First of all, thanks for the tip on how to have different sizes of train/test data — that works.

However, I am crying because the vector-form thing didn’t actually work… I believe that before it seemed to have worked because I reduced the size of X_train so much that doing by_hand or X @ beta would have around the same speed.

Now, again, its taking around 120 sec for the by_hand approach while it takes ~18min for the X @ beta. Maybe is because of the BLAS thing; please see below my remarks.
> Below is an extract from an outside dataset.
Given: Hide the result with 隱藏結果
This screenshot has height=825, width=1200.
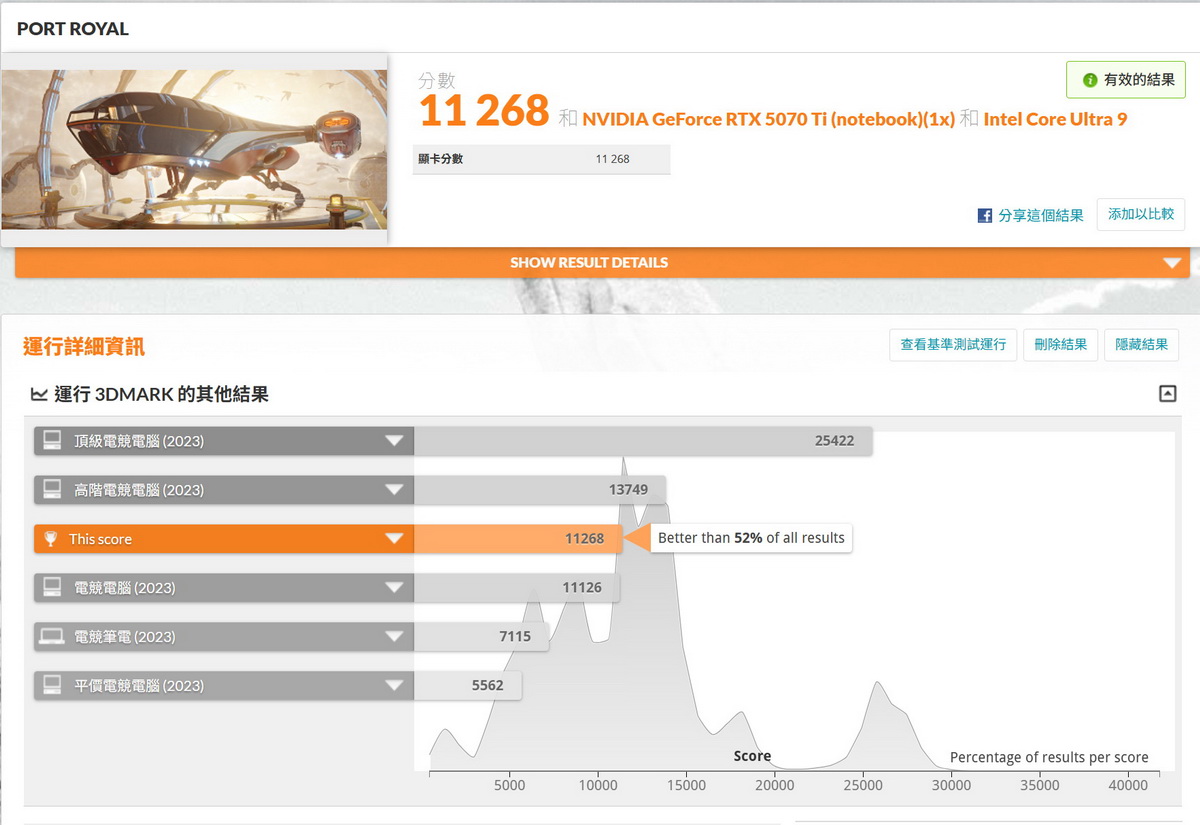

According to the benchmark given by check_blas.py for openblas/8 on a i7 950 it took 3.70s for “10 executions of gemm in float64 with matrices of shape 2000x2000”; while mine took around 10s for 10 executions of gemm with matrices of shape 5000x5000. So it seems to me that the timing is OK(?) Given that i7 950 is a bit worse than my AMD Ryzen 7 5800H and the matrices I tested were 2.5x bigger.

I do not have this flag, the only flag I have is -lblas. Should I install MKL? (even though my CPU is AMD?) Or should I install AML?

-------------------------------EDIT-------------------------------
I have upgraded my pymc to pymc>=5.0.0 and installed MKL. It looks like the vector form now is working properly but I’ll test it a few more times before I say for sure. It is worth mentioning that now doing the BLAS tests with both aesara and pytensor still doesn’t show the -lmkl_rt flag; and both tests take the same ~10 sec.

But now I get a lot of different warnings when importing and using pymc. Nonethless, I believe the main question of this thread have been answered and I’ll create a new thread with my other questions regarding MKL/BLAS and all these warnings.

Thanks once again for your very helpful assistance.